Esta tradicional fiesta que se celebra en Canadá (segundo lunes de octubre) y en Estados Unidos (cuarto jueves de noviembre) simboliza y pone de manifiesto la importancia del agradecimiento.

¿DAR LAS GRACIAS ES BUENO PARA LA SALUD?
Hay numerosos estudios que demuestran los beneficios de ser agradecido. Aunque Ferrán Ramón Cortés diferencia entre “dar las gracias” y “agradecer” en este magnífico artículo escrito en 2010, son muchos los que defienden que decir “gracias” es un gran paso para sentirse bien consigo mismo. Como para Maryann Troianim, psicóloga de Chicago que afirma introducir el agradecimiento con sus pacientes limitando a dos el número de quejas por sesión de terapia. Y es que ser agradecido y estar deprimido no puede ser compatible.

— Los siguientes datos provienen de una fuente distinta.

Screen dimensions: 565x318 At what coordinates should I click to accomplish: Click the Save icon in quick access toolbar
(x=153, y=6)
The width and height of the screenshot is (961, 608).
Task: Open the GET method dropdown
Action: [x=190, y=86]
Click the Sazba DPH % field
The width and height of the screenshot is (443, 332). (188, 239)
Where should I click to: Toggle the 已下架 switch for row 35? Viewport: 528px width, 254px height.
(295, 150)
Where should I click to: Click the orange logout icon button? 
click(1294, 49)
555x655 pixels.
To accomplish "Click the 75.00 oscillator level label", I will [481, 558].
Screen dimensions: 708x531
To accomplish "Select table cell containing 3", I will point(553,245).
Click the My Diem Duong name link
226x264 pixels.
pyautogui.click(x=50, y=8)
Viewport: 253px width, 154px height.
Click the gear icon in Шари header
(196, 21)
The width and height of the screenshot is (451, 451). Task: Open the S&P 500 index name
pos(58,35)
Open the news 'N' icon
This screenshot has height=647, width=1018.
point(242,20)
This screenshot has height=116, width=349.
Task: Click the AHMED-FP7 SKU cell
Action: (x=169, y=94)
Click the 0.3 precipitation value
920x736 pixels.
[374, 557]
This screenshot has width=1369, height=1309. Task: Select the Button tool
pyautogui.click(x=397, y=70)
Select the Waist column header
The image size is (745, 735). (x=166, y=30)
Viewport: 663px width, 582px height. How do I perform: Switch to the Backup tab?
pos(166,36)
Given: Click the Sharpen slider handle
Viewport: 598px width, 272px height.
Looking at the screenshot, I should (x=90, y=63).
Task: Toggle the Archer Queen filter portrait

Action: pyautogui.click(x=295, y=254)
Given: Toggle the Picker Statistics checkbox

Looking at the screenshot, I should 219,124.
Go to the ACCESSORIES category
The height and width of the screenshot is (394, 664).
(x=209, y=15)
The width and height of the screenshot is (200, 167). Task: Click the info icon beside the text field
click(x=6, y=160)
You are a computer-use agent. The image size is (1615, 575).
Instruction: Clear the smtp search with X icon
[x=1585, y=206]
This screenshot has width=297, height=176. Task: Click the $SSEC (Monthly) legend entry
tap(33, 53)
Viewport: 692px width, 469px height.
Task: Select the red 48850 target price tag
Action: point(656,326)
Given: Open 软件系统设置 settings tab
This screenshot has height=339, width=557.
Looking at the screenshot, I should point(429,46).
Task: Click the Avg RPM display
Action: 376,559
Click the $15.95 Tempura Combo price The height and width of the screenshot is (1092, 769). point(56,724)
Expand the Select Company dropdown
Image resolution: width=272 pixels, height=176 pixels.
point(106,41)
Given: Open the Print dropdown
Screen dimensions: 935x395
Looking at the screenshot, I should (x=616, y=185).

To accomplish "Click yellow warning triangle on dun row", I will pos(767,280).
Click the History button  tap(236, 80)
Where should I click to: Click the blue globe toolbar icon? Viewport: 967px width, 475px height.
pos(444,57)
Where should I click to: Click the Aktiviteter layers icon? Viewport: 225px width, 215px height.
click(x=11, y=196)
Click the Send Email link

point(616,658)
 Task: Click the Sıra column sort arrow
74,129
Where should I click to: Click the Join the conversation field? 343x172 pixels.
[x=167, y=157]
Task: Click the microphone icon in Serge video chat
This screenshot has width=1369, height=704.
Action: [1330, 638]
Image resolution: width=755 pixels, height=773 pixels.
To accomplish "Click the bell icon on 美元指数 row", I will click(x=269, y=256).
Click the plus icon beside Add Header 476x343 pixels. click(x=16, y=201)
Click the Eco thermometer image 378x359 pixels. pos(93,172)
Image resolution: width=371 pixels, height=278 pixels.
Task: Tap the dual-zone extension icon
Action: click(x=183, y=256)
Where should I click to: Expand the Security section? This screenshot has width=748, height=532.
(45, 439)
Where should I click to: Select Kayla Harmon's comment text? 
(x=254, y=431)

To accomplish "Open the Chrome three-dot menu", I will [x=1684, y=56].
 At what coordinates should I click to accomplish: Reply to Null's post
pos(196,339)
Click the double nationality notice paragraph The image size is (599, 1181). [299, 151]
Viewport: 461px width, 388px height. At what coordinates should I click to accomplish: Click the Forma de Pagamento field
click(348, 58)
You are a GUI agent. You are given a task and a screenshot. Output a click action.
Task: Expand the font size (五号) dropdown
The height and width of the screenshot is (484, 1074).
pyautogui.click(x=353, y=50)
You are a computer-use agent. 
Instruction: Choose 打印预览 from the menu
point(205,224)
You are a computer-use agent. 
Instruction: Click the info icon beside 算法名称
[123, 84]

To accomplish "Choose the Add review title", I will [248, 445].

A la izquierda el Prof. Robert Emmons, a la dcha. el Prof. Michael McCullough

A la izquierda el Prof. Robert Emmons, a la dcha. el Prof. Michael McCullough

Robert Emmons y Michael McCullough, profesores de Psicología en la UC Davis de California y en la Universidad de Miami, respectivamente; son autores del libro La Psicología de la Gratitud. En él abordan la gratitud y la influencia tan positiva que ejerce sobre quien la practica. McCullough afirma que la gratitud aumenta la energía, elimina el estrés y provoca optimismo y empatía, ayudando así a establecer buenas relaciones sociales.
Emmons, por su parte, defiende también que la persona agradecida es menos envidiosa y rencorosa. Y va más allá. Asegura que quien se muestra agradecido reduce su presión arterial, duerme más y hace más ejercicio, llevando así una vida más saludable.

Entramos ya en una época para compartir, así lo refleja el clásico anuncio de la Lotería de Navidad de este año en España. Pero sobre todo es un tiempo para recordar que debemos demostrar gratitud a todas las personas que nos rodean. Esta es mi oferta, que nos ciñamos ahora a nuestras propias tradiciones: Es de bien nacido el ser agradecido.